§ WRITTEN TASK A: According to the page on the Tree-sitter embedded template grammar, which file replaced `package.json` for grammar metadata around October 2024?
§ WRITTEN TASK B: Resume the page on the Tree-sitter embedded template grammar from its final line.

=== PAGE EXTRACT ===

Tree-sitter Embedded Template Grammar
tree-sitter-embedded-template provides a Tree-sitter parser for templating languages such as ERB (Embedded Ruby) and EJS (Embedded JavaScript). It allows for robust parsing of files where scripting code is intertwined with text content using delimiters like `<%` and `%>`. The library is currently at version 0.25.0 and is an actively maintained part of the broader Tree-sitter ecosystem.
Warnings
- breaking The `Language.build_library` function for compiling grammars from source was removed around `py-tree-sitter` version 0.21.x. Grammars are now primarily consumed via pre-compiled `pip install`able packages.
- gotcha Grammar updates, particularly minor and major versions, can introduce changes to the Abstract Syntax Tree (AST) node types or structure. This can break existing Tree-sitter queries that rely on specific node names or hierarchies.
- breaking The behavior of `iter_matches` in the core `tree-sitter` library was corrected, which was a breaking change for code relying on its previously incorrect output. An opt-out flag for the old behavior was provided but has since been removed.
- gotcha The `tree-sitter` ecosystem shifted from using `package.json` to `tree-sitter.json` for grammar metadata around October 2024. While this primarily affects grammar maintainers and build systems, it can cause issues if you're attempting to build or integrate the grammar from source using older tooling.
Install
-
pip install tree-sitter tree-sitter-embedded-template
Imports
- Language
from tree_sitter import Language
- Parser
from tree_sitter import Parser
- language
import tree_sitter_embedded_template as ts_embedded_template ... ts_embedded_template.language()

=== DATASET SECTION ===

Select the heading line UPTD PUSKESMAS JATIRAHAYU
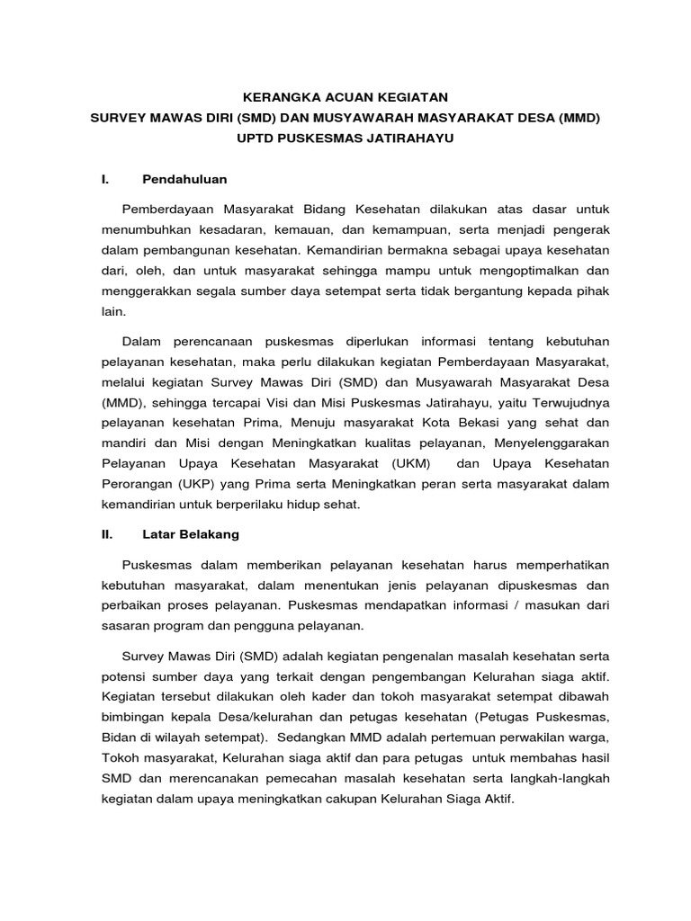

===

§ RESULT A: `tree-sitter.json`

§ RESULT B:
Quickstart
import os
from tree_sitter import Language, Parser
import tree_sitter_embedded_template as ts_embedded_template
# Example ERB content
CODE = b"""
<h1>Hello, <%= name %>!</h1>
<% if items.any? %>
<ul>
<% items.each do |item| %>
<li><%= item %></li>
<% end %>
</ul>
<% else %>
<p>No items to display.</p>
<% end %>
"""
# Ensure the tree-sitter library is built and loaded
# For pre-compiled grammars like this, installation handles it.
# For custom grammars, Language.build_library might be needed (but is deprecated in newer versions).
# Load the embedded template language
EMBEDDED_TEMPLATE_LANGUAGE = Language(ts_embedded_template.language())
# Create a parser and set its language
parser = Parser()
parser.set_language(EMBEDDED_TEMPLATE_LANGUAGE)
# Parse the code
tree = parser.parse(CODE)
# Get the root node of the syntax tree
root_node = tree.root_node
# Print basic information about the root node
print(f"Root Node Type: {root_node.type}")
print(f"Root Node Text: {root_node.text.decode('utf8')}")
print(f"Number of children: {len(root_node.children)}")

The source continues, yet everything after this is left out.